Fonte: La Stampa
Marco Follini: “Perché Meloni – anche quando indossa vesti castigate, non sarà mai democristiana”
Caro direttore de “La Stampa”, una delle sciocchezze più sesquipedali che di tanto in tanto anima il nostro dibattito pubblico si ostina a descrivere una Giorgia Meloni al bivio tra il fare la “democristiana” e l’essere se stessa. Così, se appena ella ammorbidisce i toni, si dispone a mediare, sotterra le molte asce di guerra brandite fino a un attimo prima, ecco che la sua Fdi diventa una riedizione della Dc, forte quasi degli stessi numeri elettorali. Salvo scoprire il giorno dopo che la sua natura è un’altra e il suo destino un altro ancora. E infatti non appena ella torna l’underdog in vena di rivalsa e il suo partito si radicalizza, l’argomento viene pudicamente messo da parte.
Mi permetto di intervenire sulla questione più per amore di precisione che per antico spirito di parte. Vorrei segnalare infatti che la Dc, nel bene e nel male, fu se stessa dall’inizio alla fine. E che nessuno dei suoi leaders, che pure tanto si arrovellavano intorno alla necessità di rinnovarsi, pensò mai che si potesse essere democristiani “à la carte”, un giorno si e l’altro no. Fare un partito di centro, insediarlo nel bel mezzo di un paese da ricostruire, conservarlo per quasi mezzo secolo, tutto questo si rivelò un’impresa che aveva bisogno di un briciolo di coerenza. Se ci si fosse dovuti interrogare a suo tempo sulla natura del partito, sui suoi cromosomi, e ci si fosse arrovellati sui più fondamentali dilemmi identitari su cui si basa un soggetto politico, si sarebbe chiusa bottega nel volgere di qualche mese. Questo non significa che da quelle parti si fosse scoperta una magica formula di longevità. Più banalmente, significa solo che l’essere democristiani richiedeva una certa coerenza e implicava una sorta di tenace durata. Anche troppo tenace, si dirà. Ma stava proprio qui la chiave di quella esperienza. Che ebbe la fortuna di svolgersi così a lungo dai banchi di governo. Ma che occupò quei banchi così a lungo appunto perché s’incaricò di dar voce a un’idea del paese che fondamentalmente rimase sempre quella. Un’identità complessa, si dirà. Anche troppo. Ma appunto un’identità. E non un camaleontico vestire e svestire i propri panni a seconda del variare delle circostanze.

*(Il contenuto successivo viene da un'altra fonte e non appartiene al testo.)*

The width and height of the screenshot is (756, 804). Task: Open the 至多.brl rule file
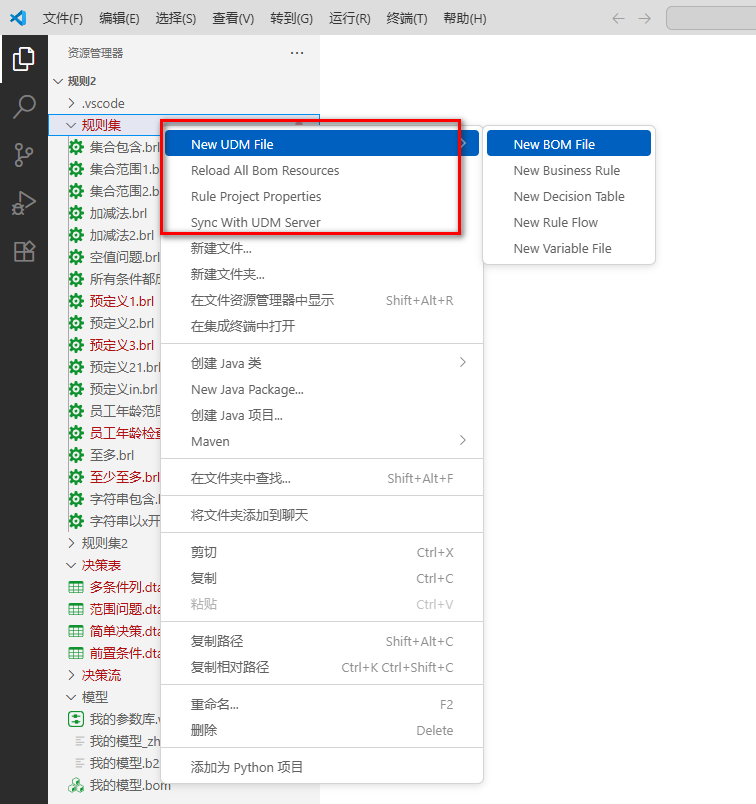[x=111, y=455]
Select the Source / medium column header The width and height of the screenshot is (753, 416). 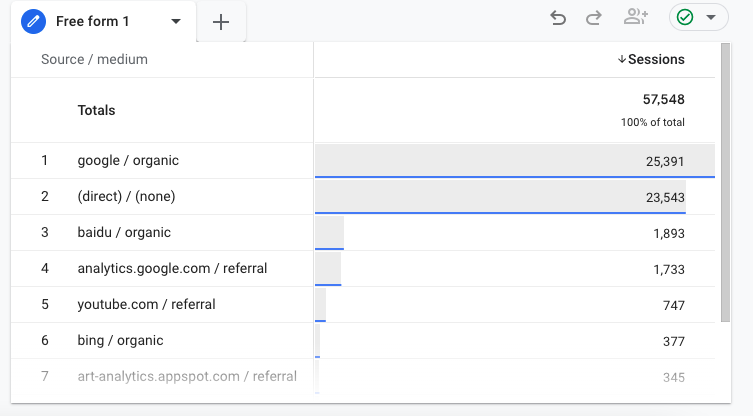click(94, 60)
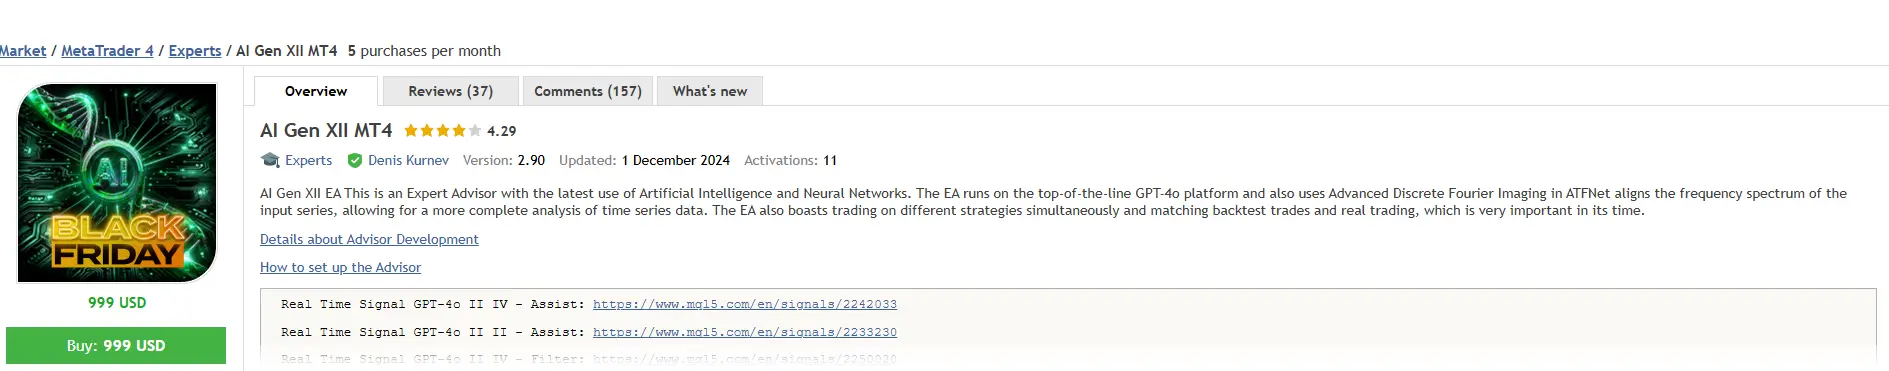1889x371 pixels.
Task: Open the Reviews (37) tab
Action: point(451,91)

Per questo credo che Meloni – che ha una sua identità e una sua coerenza – non sia affatto “democristiana”, né possa mai diventarlo, né lo desideri, né vi somigli affatto, neppure nei frangenti in cui indossa vesti più castigate. Piuttosto, verrebbe da suggerire a tutti di non fare un ricorso così disinvolto a paragoni così impropri. Giacché la storia andrebbe rispettata e tenuta più da conto. E se nella loro saggezza i vecchi democristiani riconoscono che la Dc non tornerà più, essi si vorrebbero almeno vedere risparmiata la caricatura di tanti loro eredi spuntati da chissà dove. Che poi eredi non sono, e a cui non si può né si vorrebbe consegnare alcun bene di famiglia.